'Yargıda FETÖ' tartışması sürüyor: Bakan Gül'ü Küliyeye şikayet etti.

'Yargıda FETÖ' tartışması sürüyor: Bakan Gül'ü Küliyeye şikayet etti.

Sabah yazarları Dilek Güngör ve Ferhat Ünlü, Cem Küçük ve şimdi de Fuat Uğur... yargıda neler oluyor diye soran yazarlara Uğur da eklendi, Adalet Bakanı Gül'ü Külliye'ye şikayet etti

Sabah yazarları Dilek Güngör ve Ferhat Ünlü, Cem Küçük ve şimdi de Fuat Uğur... yargıda neler oluyor diye soran yazarlara Uğur da eklendi, Adalet Bakanı Gül'ü Külliye'ye şikayet etti. Uğur, "Külliye, bir sorunumuz var!” başlıklı yazısında şu ifadeleri kullandı
 
Sabah gazetesinden Ferhat Ünlü, 3 Ekim 2016 tarihinde yazmıştı o haberi.
Başlığı “Kamikaze hâkimin skandal FETÖ kararı” olan habere göre, Hatay 2. Ağır Ceza Mahkemesi Başkanı Ahmet Turan Oral, ByLock aplikasyonu ile yazıştığı belirlenen bir şüpheliyle ilgili iddianameyi reddetmekle kalmamış “FETÖ’nün terör örgütü olarak kabul edilebilmesi için Birleşmiş Milletler Daimi Konseyi ve Türkiye Cumhuriyeti Bakanlar Kurulu kararı olmalıdır” diyerek, Yargıtay’ın “FETÖ bir terör örgütüdür” kararını yok saymıştı.
Evet, dün gündemi sarsan haber bu kararı veren Hâkim Ahmet Turan Oral’ın Hâkimler ve Savcılar Kurulu (HSK) tarafından Yargıtay üyeliğine atandığıyla ilgiliydi. Önce isim benzerliğidir filan dendi ama sonra anlaşıldı ki hakikaten oymuş.
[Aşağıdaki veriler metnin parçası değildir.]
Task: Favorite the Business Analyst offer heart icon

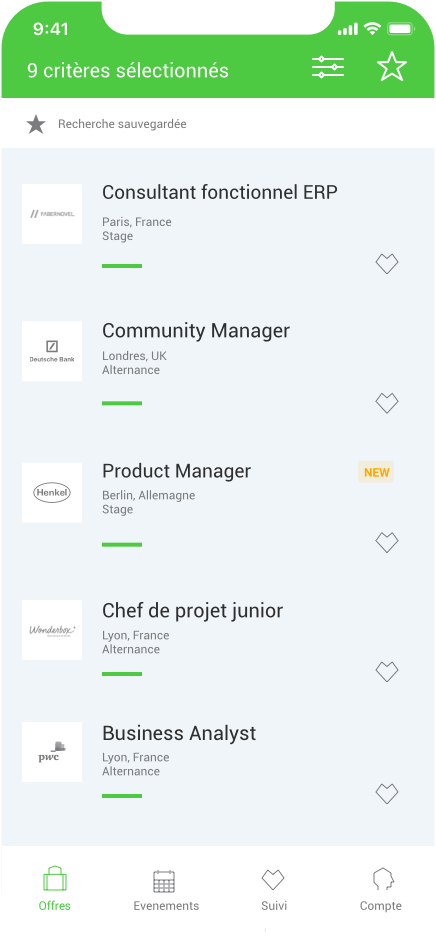Action: pyautogui.click(x=387, y=794)
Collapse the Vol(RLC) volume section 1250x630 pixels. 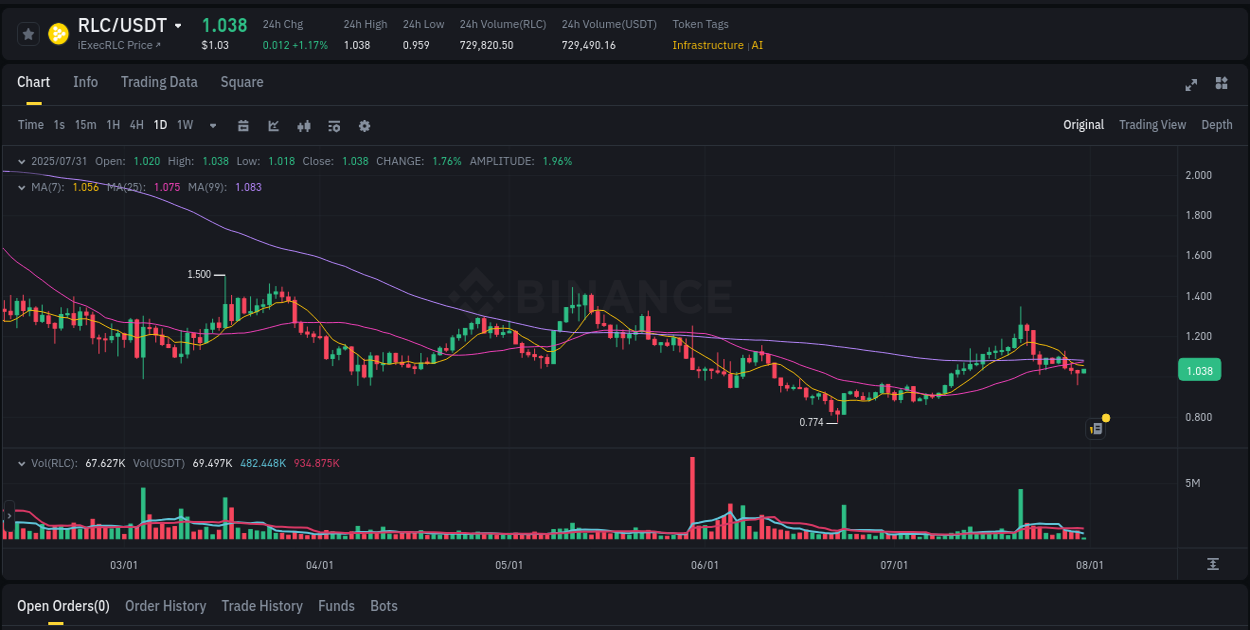(x=22, y=463)
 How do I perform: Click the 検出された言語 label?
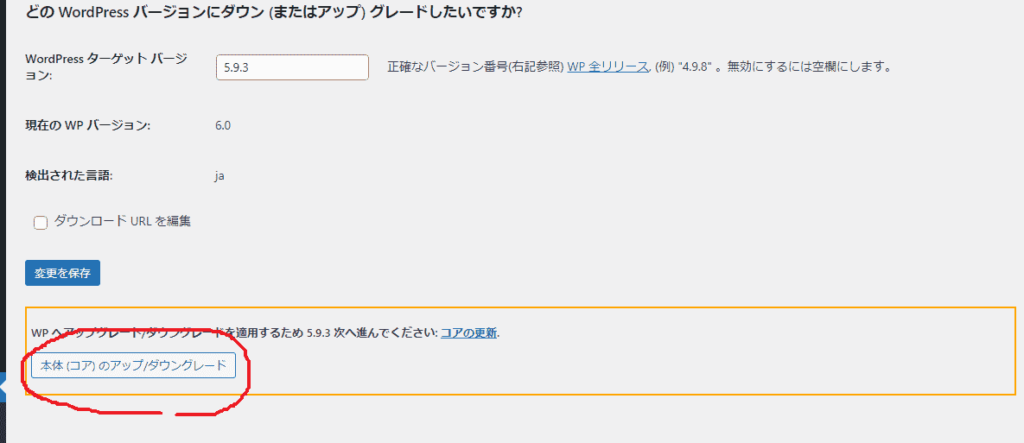[x=69, y=176]
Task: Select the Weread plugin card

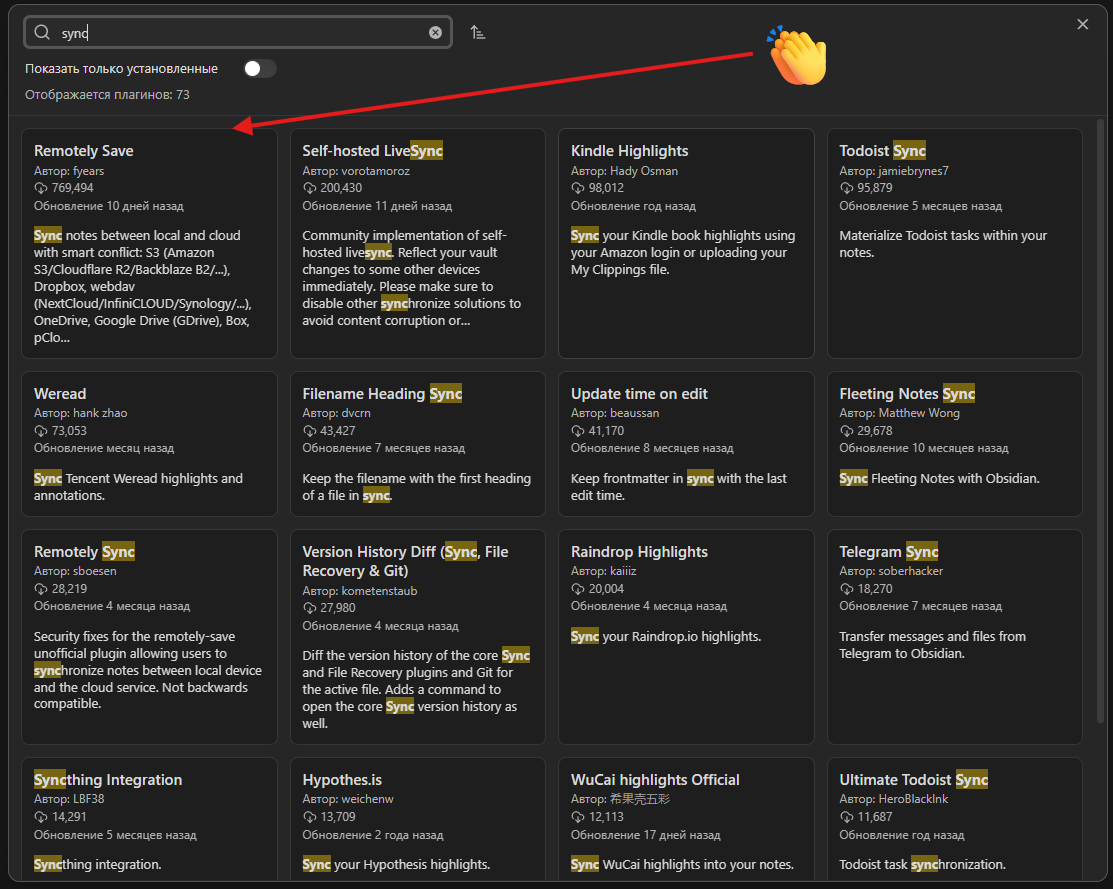Action: pos(149,443)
Sabah gazetesinin “Yargı camiasında olay” diye duyurduğu haberin ardından Stratejist Abdullah Çiftçi aynı Hâkim’in 15 Temmuz gecesi Kayseri’den kalkıp 2 özel kuvvet taburunu Ankara’ya götürmek için Hatay’a, C-130 tipi askerî kargo uçağı ile gelen biri yüzbaşı 6 askere de beraat kararı verdiğini yazdı.
Sosyal medyada eleştiriler doğal olarak Adalet Bakanı Abdülhamit Gül’e gitti, çünkü kendisi aynı zamanda HSK’nın başkanı.
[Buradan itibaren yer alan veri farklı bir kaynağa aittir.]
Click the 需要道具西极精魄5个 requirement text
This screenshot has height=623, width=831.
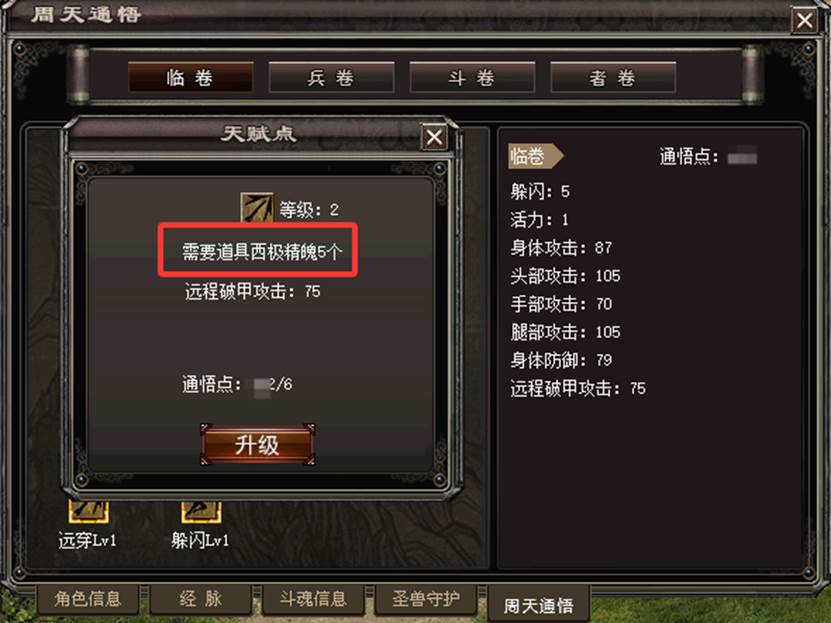pos(262,251)
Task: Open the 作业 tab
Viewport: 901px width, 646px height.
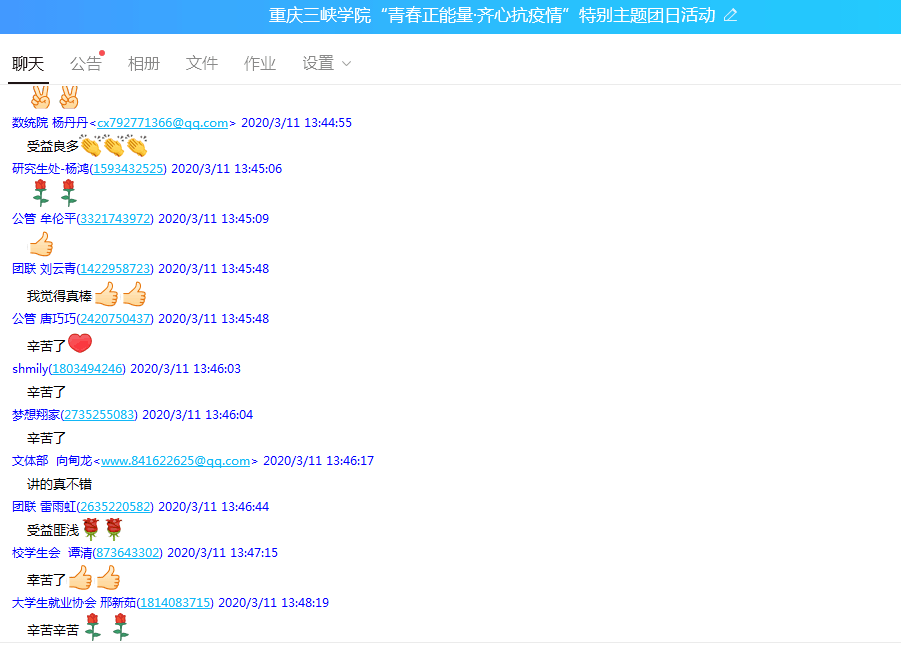Action: tap(259, 63)
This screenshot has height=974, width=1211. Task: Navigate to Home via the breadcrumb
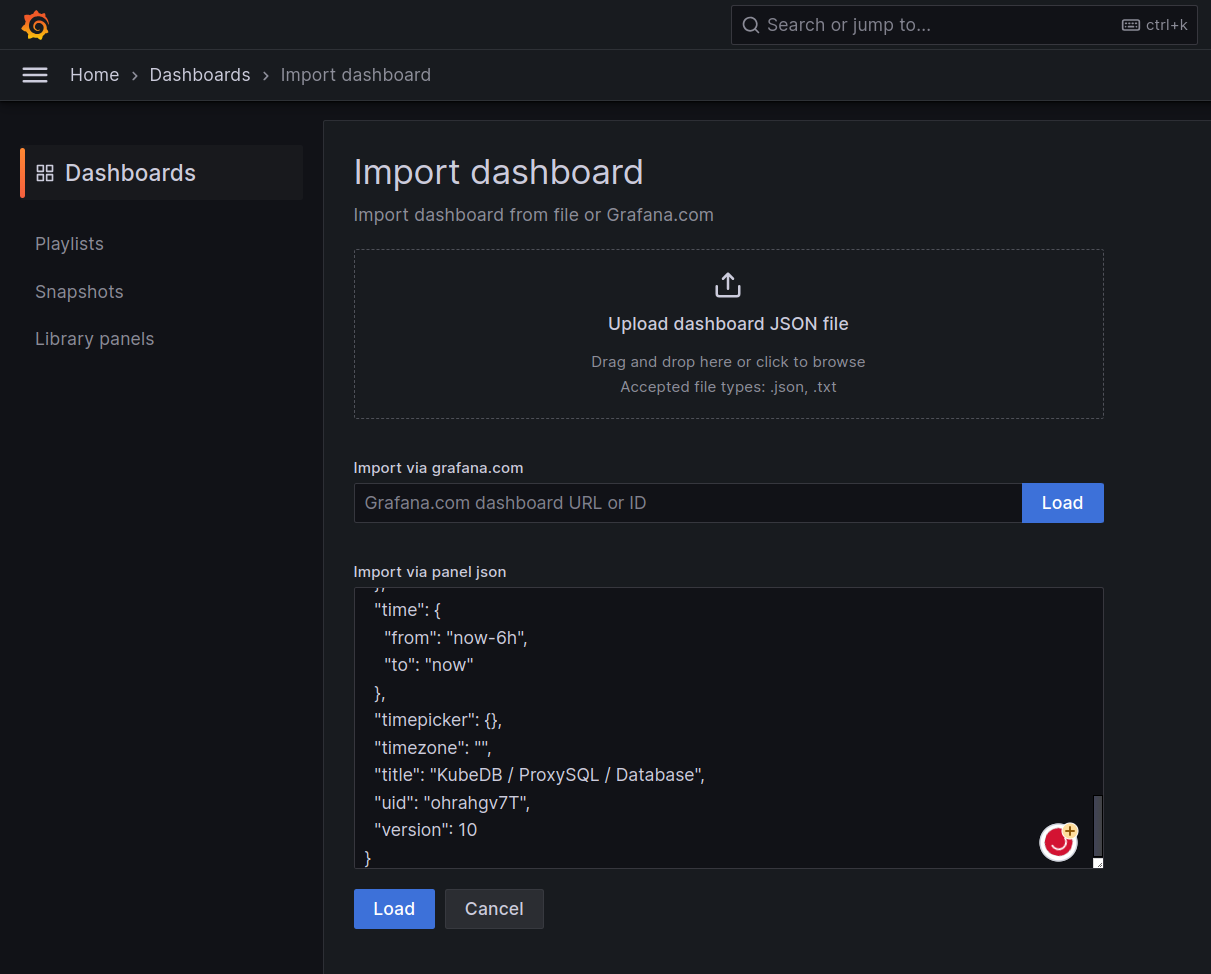[x=94, y=75]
Öte yandan adli suçlarla ilgili verilen birbirinden tuhaf kararların yanı sıra FETÖ sanığı Gültekin Avcı’nın tahliye edilmesi, FETÖ’cü iş adamlarının serbest bırakılıp iş yerlerinin iade edilmesi gibi pek çok mahkeme kararı da yine eleştiri konusuydu(*) ve doğal olarak Bakan Gül’e sesleniliyordu.
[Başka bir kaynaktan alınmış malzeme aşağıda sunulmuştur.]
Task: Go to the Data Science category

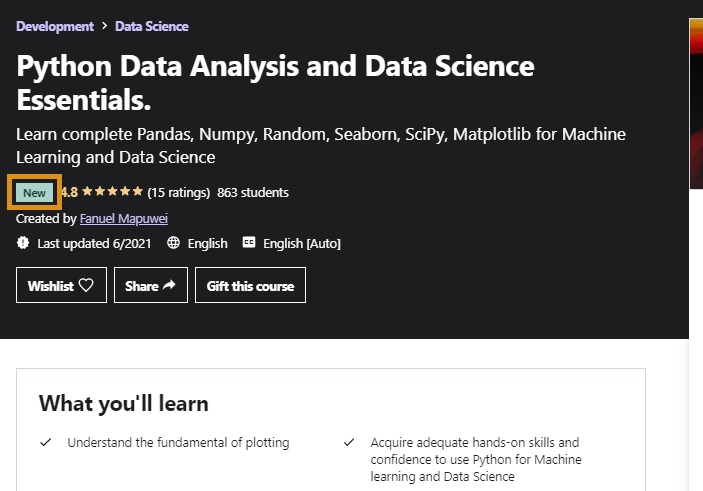Action: tap(152, 26)
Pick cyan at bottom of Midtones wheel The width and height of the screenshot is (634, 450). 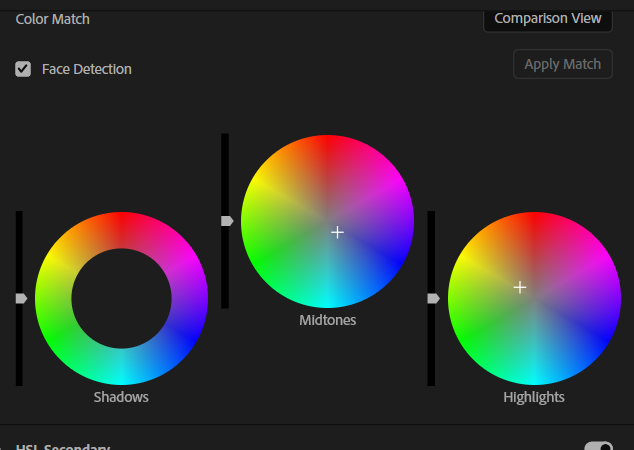[x=327, y=296]
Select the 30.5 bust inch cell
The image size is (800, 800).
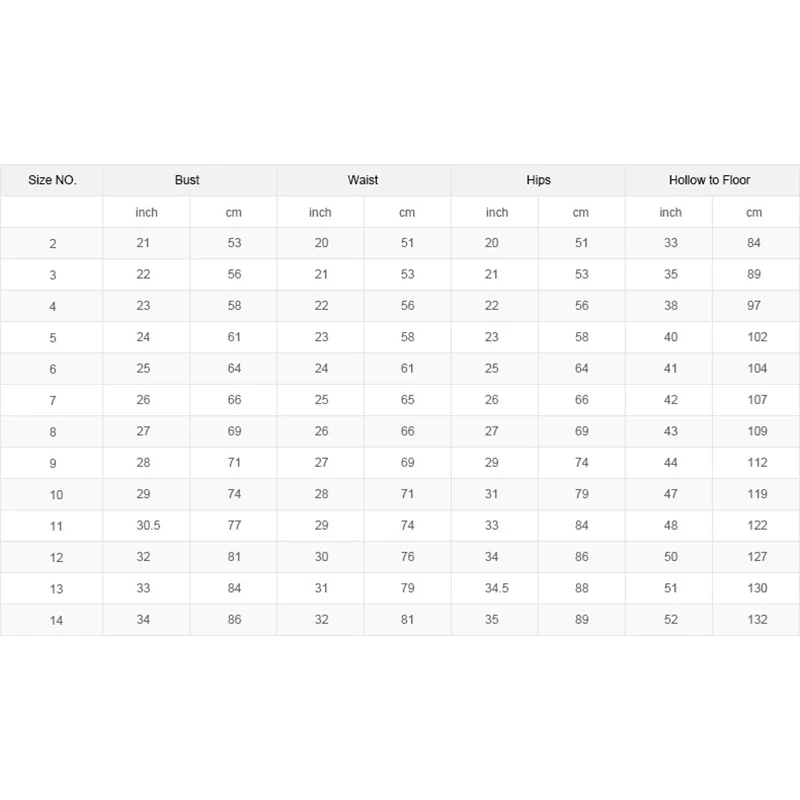[147, 525]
Abdülhamit Gül bu konuda öfkeli bir açıklama yaptı dün. Yargı kararlarının eleştirilmesini “Yargıya saldırmak” diye açıkladı, ardından da “Daha düne kadar FETÖ’cülerle aynı maklubeye kaşık sallayanlar bugün çıkıp bize FETÖ ile mücadele dersi vermeye, asil şerefli Türk yargısına saldırmaya kalkmasın" dedi.
Sayın Gül’ün bu denli sert tepki göstermesini anlamlandırabilmek çok kolay değil. Eleştirilen Yargıtay üyeliği atamasıyla ilgili haber çıktığı sırada kendisi Gaziantep’teki gastronomi şenliğinde yürüyüşte olduğundan, tepkisine metafor olarak FETÖ’cülerin ünlü ettiği maklube yemeğini seçmişti sanırım.
Şimdi, “Eskiden FETÖ’cülerle bilmem ne yapan…” diye başlayan sözler olunca yapılacak şey bellidir. Google’da kısa bir sörf, AK Parti ile geçmişte Cemaat olarak adlandırılan FETÖ arasındaki sıcak ilişkileri içeren binlerce haberi ekranlara düşürür. Buna Cumhurbaşkanı Tayyip Erdoğan da dâhil. Keza diğer partilerle de aynı şey. Üstelik onlar eskiden karşı çıkıp son beş yıldır kol kola girmeyi yeğlemişlerdir.
Biz ne diyoruz:
FETÖ ile mücadelede 17-25 Aralık milattır.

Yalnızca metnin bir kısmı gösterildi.